ちょっと気になるお金のはなし

退職後の30年と資産の運用方法

吉住京子
メルボルン在住のオーストラリアでは珍しい日本人ファイナンシャル・プランナー。
難しいお金のことを分かりやすくアドバイスする「お金の専門家」として、個人からビジネス・オーナーまで幅広いクライアントを持つ。日本人コミュニティー向けメディアでの連載記事やセミナーなどでも活躍中。[ www.fpkyoko.com.au ]

オーストラリアに長年住んでいてもやはり退職後は日本に帰国される方も多くいるようです。日本に帰っても、オーストラリアに残っても、資産をどう運用するべきなのかは大きな課題ですよね。
まず個人の状況によって税率や貰える年金の金額、ライフスタイルに必要な金額は違います。なので人から聞いた話や友達のケースが自分に当てはまると思うのは失敗のもとです。
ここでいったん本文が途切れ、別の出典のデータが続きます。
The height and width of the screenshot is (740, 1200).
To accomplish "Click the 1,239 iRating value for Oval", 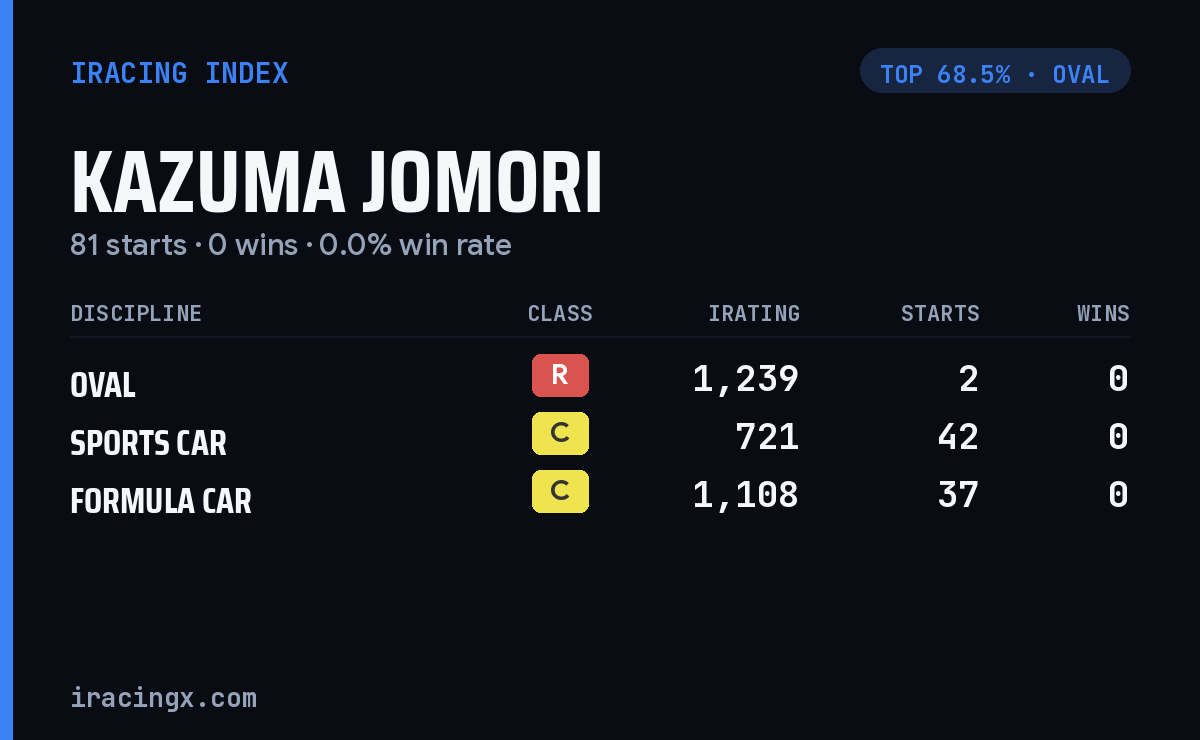I will tap(746, 380).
リタイアメントプランは退職後20年〜30年とある老後への長期の計画となります。自分だけではなく、子供や家族への資産分余も視野に入れて考えなければなりませんし、将来状況もゴロッと変わる可能性もありますので、融通が利くプランを立てなければなりません。日本に帰るなら税金やタックスリターンなども避けたいですよね。

ここでみなさんがよく使う戦略方を紹介します。

1.スーパーアニュエーション。退職後にはアカウントベースドペンションに変更される方が多いです。スーパーでは投資の伸びへの税率は15%ですがペンションでは0%となります。ルールとしてはペンションを開始した際には最低金額を引き出すようになります。引き出したインカムは無税です。投資内容は自分で決めることができます。バランスによってはこれから長期のインカム源となるので、 守りながらも少しリスクをとって伸びを目指す投資方法を選んでいきます。

2.日本に帰国した際はオーストラリアでは非居住者となりますが、銀行の定期などは10%の税金を自動的にとってくれるので便利です。定期はかなりレートが下がっていますが、5%以上のリターンがあるタームアカウントなどもあります。毎月利率の支払いがあるので、生活費などのやりくりもしやすいですよね。

3.インピュテーションボンド。スーパー、生命保険、投資信託がミックスされたような投資商品です。投資は投資信託で、生命保険のように万が一の場合には無税で任命した人にお金を渡すことができます。税金は投資会社が自動的に支払うので、お金を引き出さない限り個人でタックスリターンをすることはありません。10年以内に取り出す際には税率の低い人に名義を変更して取り出すことも可能です。キャピタルゲイン税がないので名義変更も簡単に出来ます。10年以上してお金を取り出す時には税金はかかりません。目的としては現在必要でないお金を子供の将来や遺産分与、 自分の将来の万が一のために投資という形です。

この他にも色々とリタイアに使える戦略方はあります。一回プロと話し合って自分に何が合っているのか考えてみてみましょう。